An investor’s must-know guide to Access Midstream Partners (ACMP) (Part 4 of 5)
In 2013, Access Midstream Partners (ACMP) spent $1.468 billion in growth capex and $110 million in maintenance capex. Access Midstream Partners has given guidance for growth capital expenditures in 2014 of $1.1 billion to $1.2 billion. Plus, the outlook for maintenance capital expenditures in 2014 is ~$130 million. For 2015, ACMP expects growth capex of $800 million to $900 million and maintenance capex of ~$130 million.
Much of ACMP’s capital expenditures will focus on the Utica Shale, where it expects to invest $1.8 billion by 2015, and the Niobrara Shale, where it expects to invest $300 million by 2015.

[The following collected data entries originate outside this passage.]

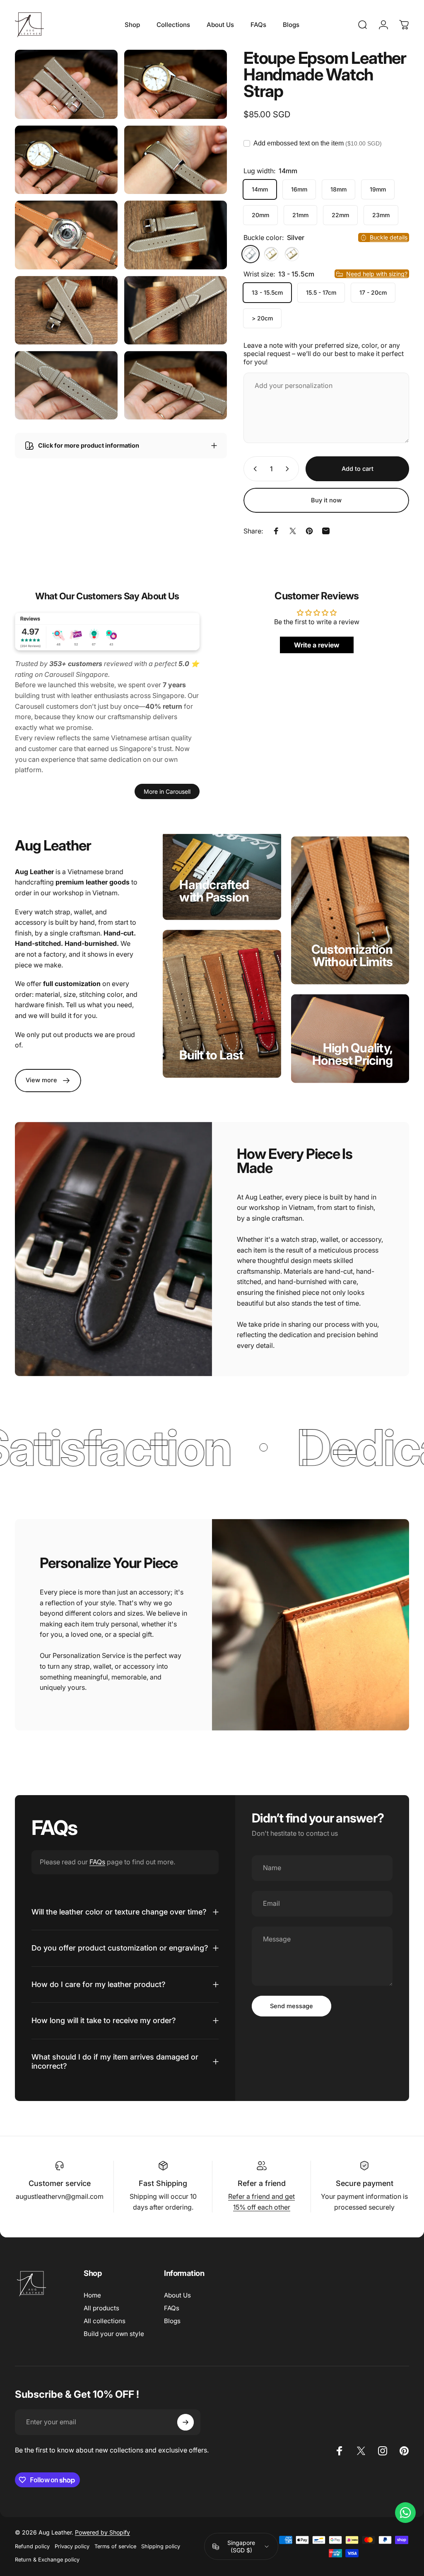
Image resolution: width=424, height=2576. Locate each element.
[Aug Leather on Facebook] (339, 2451)
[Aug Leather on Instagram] (383, 2451)
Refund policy (32, 2546)
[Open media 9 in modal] (66, 385)
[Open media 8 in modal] (175, 310)
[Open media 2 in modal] (175, 84)
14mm (260, 189)
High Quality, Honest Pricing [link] (352, 1053)
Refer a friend (262, 2183)
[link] (48, 1080)
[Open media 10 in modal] (175, 385)
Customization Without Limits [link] (352, 955)
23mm (381, 214)
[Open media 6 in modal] (175, 235)
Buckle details (388, 237)
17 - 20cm (373, 292)
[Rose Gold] (292, 254)
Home (92, 2295)
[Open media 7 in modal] (66, 310)
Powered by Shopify (102, 2532)
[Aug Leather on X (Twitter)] (361, 2451)
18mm (338, 189)
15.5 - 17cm (321, 292)
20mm (260, 214)
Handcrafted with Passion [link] (214, 890)
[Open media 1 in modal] (66, 84)
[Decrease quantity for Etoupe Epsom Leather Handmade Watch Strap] (253, 469)
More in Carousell (167, 791)
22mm (340, 214)
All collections (104, 2321)
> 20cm (262, 318)
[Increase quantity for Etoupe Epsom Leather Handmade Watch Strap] (289, 469)
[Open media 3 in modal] (66, 160)
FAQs (97, 1862)
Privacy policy (72, 2546)
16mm (299, 189)
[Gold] (271, 254)
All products (101, 2308)
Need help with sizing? (376, 273)
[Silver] (250, 254)
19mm (378, 189)
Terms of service (115, 2546)
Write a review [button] (317, 645)
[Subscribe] (185, 2422)
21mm (300, 214)
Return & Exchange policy (47, 2560)
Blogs (172, 2321)
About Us (177, 2295)
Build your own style (114, 2334)
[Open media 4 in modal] (175, 160)
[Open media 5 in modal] (66, 235)
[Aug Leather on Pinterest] (404, 2451)
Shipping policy (160, 2546)
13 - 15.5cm (267, 292)
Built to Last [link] (211, 1054)
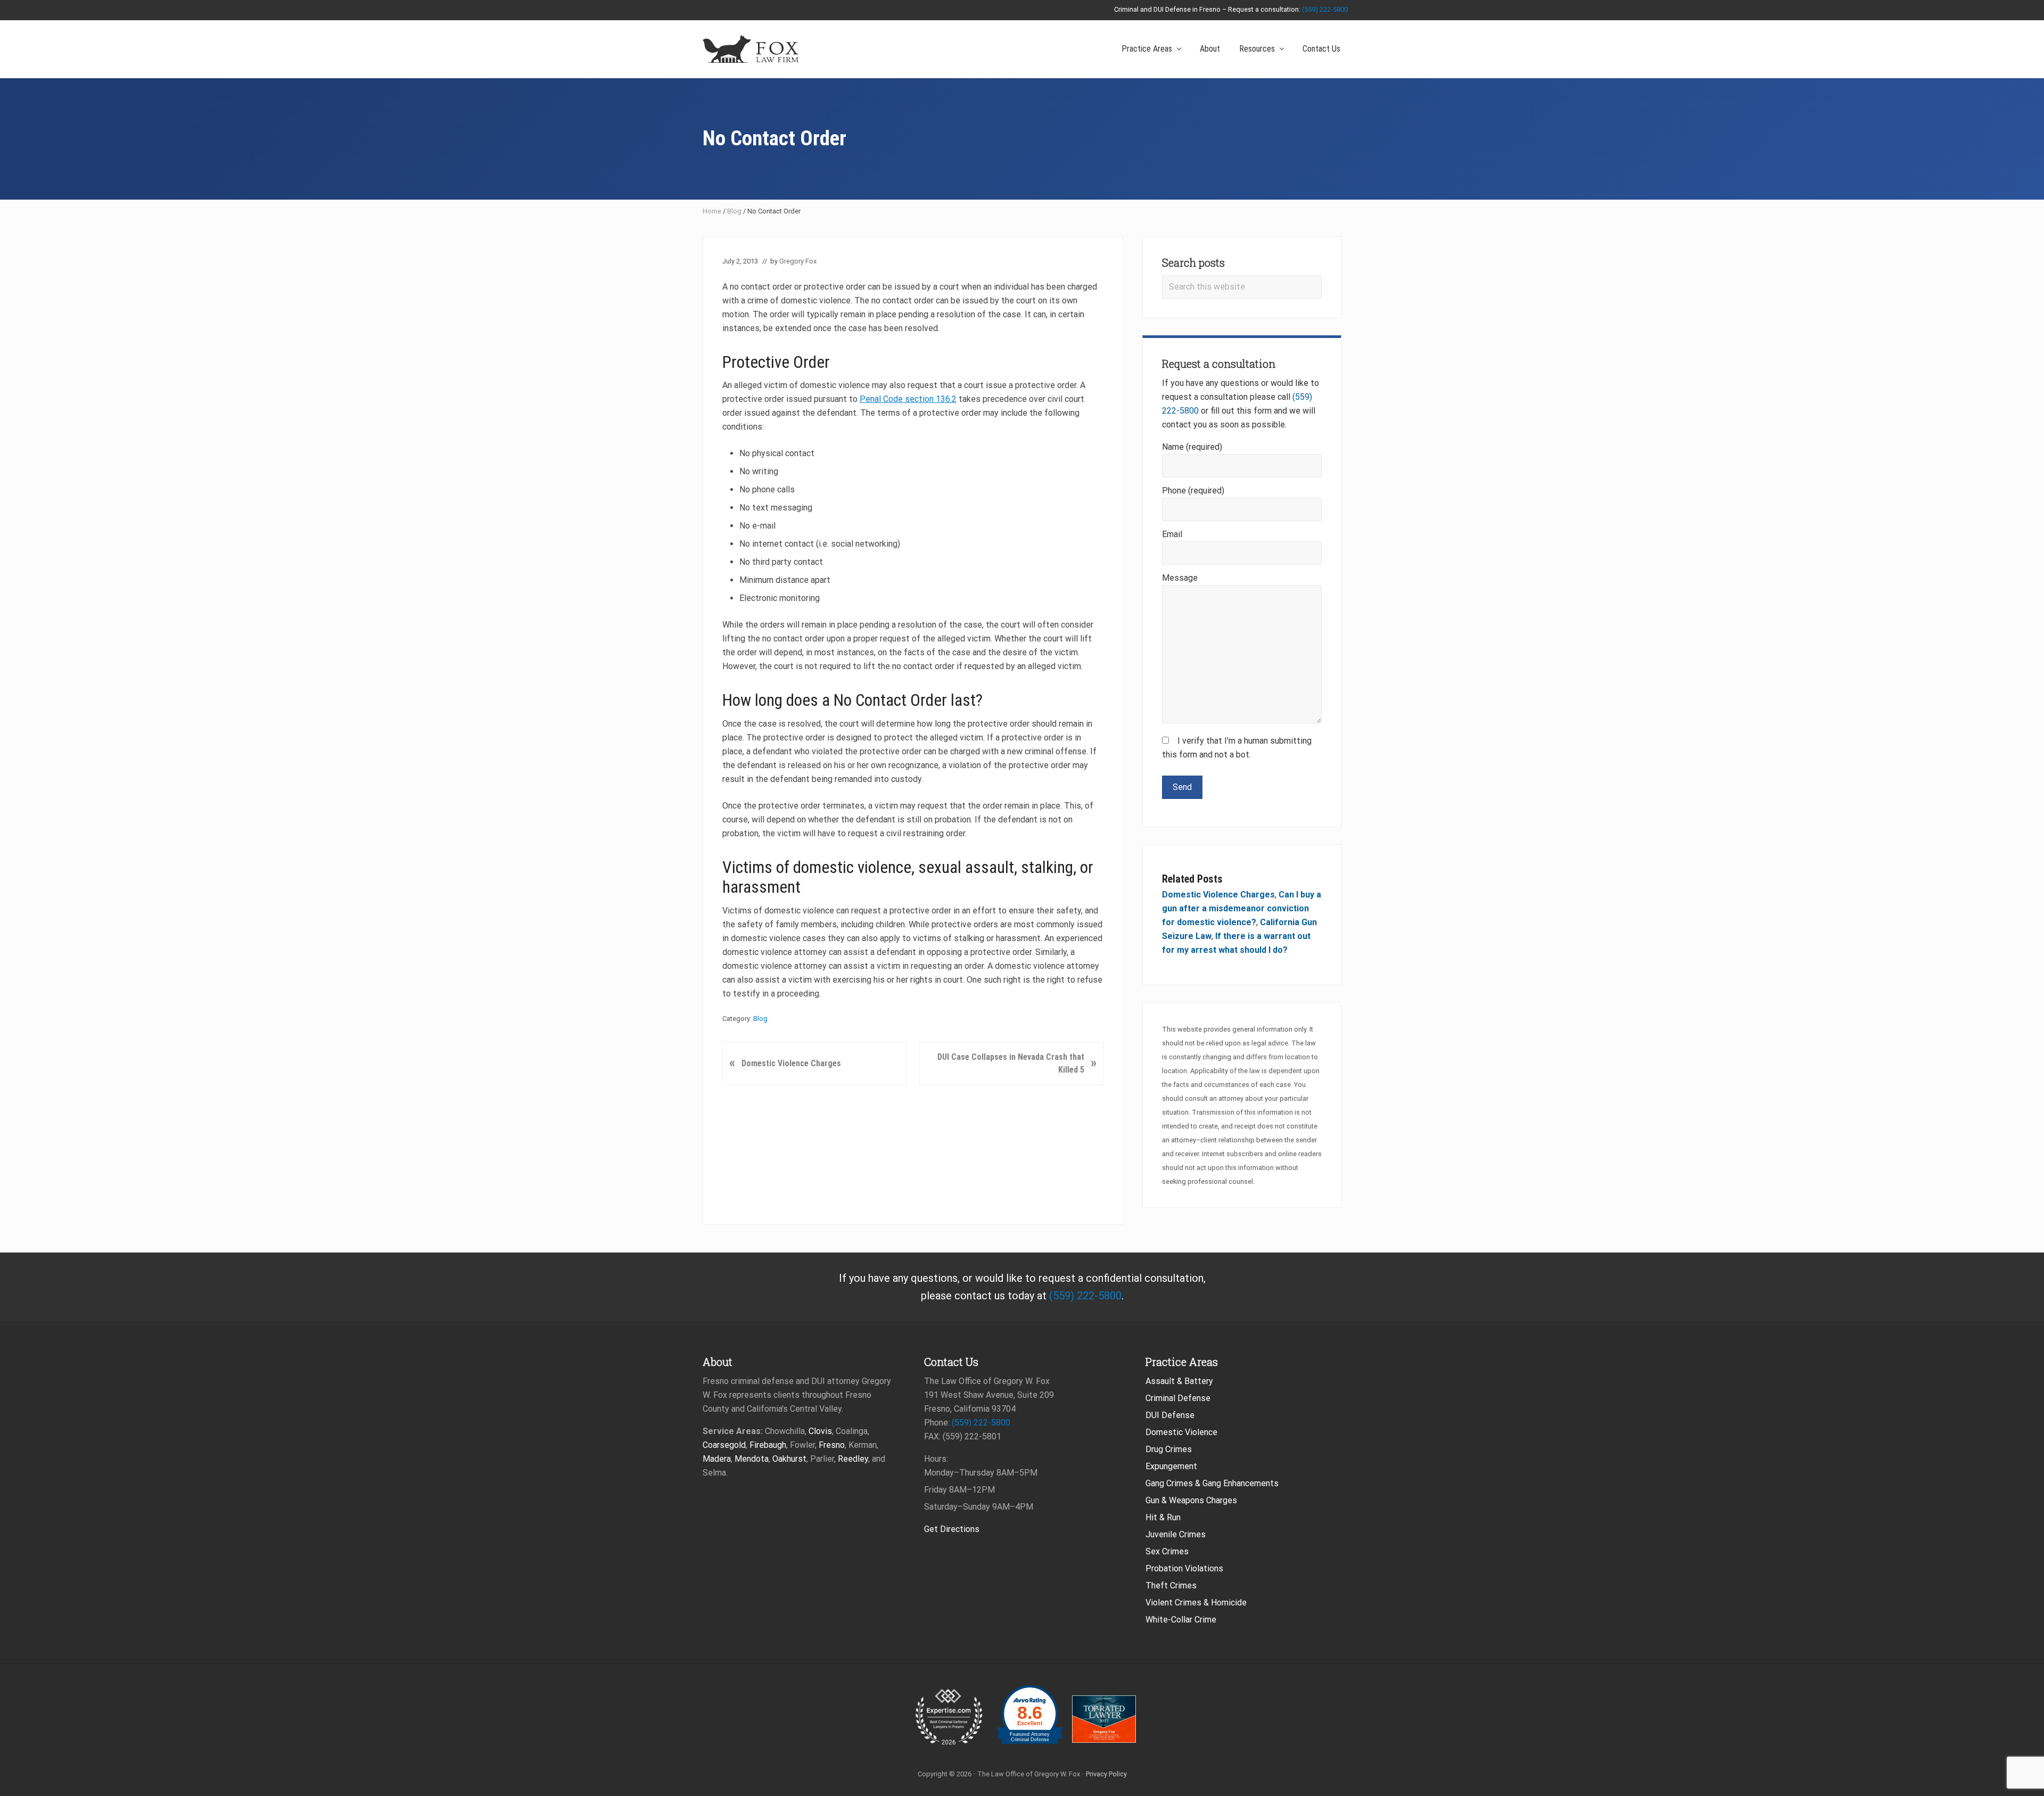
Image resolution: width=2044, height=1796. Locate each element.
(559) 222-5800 (1325, 9)
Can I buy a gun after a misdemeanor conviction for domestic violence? (1241, 908)
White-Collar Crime (1180, 1619)
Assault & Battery (1179, 1381)
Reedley (853, 1459)
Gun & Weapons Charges (1191, 1500)
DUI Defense (1169, 1415)
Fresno (832, 1445)
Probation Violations (1184, 1568)
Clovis (820, 1431)
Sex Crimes (1167, 1551)
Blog (734, 211)
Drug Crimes (1168, 1449)
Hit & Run (1163, 1517)
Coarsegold (724, 1445)
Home (712, 211)
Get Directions (951, 1529)
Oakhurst (789, 1459)
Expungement (1171, 1466)
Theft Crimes (1171, 1585)
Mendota (752, 1459)
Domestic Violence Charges (1218, 894)
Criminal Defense (1177, 1398)
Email (1172, 534)
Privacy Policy (1106, 1774)
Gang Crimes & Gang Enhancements (1212, 1483)
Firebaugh (767, 1445)
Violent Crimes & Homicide (1196, 1602)
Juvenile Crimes (1175, 1534)
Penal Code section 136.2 (908, 399)
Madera (717, 1459)
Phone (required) (1193, 490)
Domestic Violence (1181, 1432)
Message (1180, 578)
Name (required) (1192, 447)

ACMP’s 2013 EBITDA was $859 million. The company expects to grow EBITDA to between $1.0 billion and $1.1 billion in 2014, and to between $1.2 billion and $1.3 billion in 2015.
Given current EBITDA and maintenance capex projections, ACMP noted in its latest presentation that it believes the company is capable of delivering ~15% annual distribution growth.
Note that ACMP is part of the Alerian MLP ETF (AMLP) as well as the Global X MLP ETF (MLPA). Other associated companies include Chesapeake Energy (CHK), which is ACMP’s major customer. Plus, Williams Companies (WMB) owns 50% of the general partner of ACMP and therefore has significant control over the company.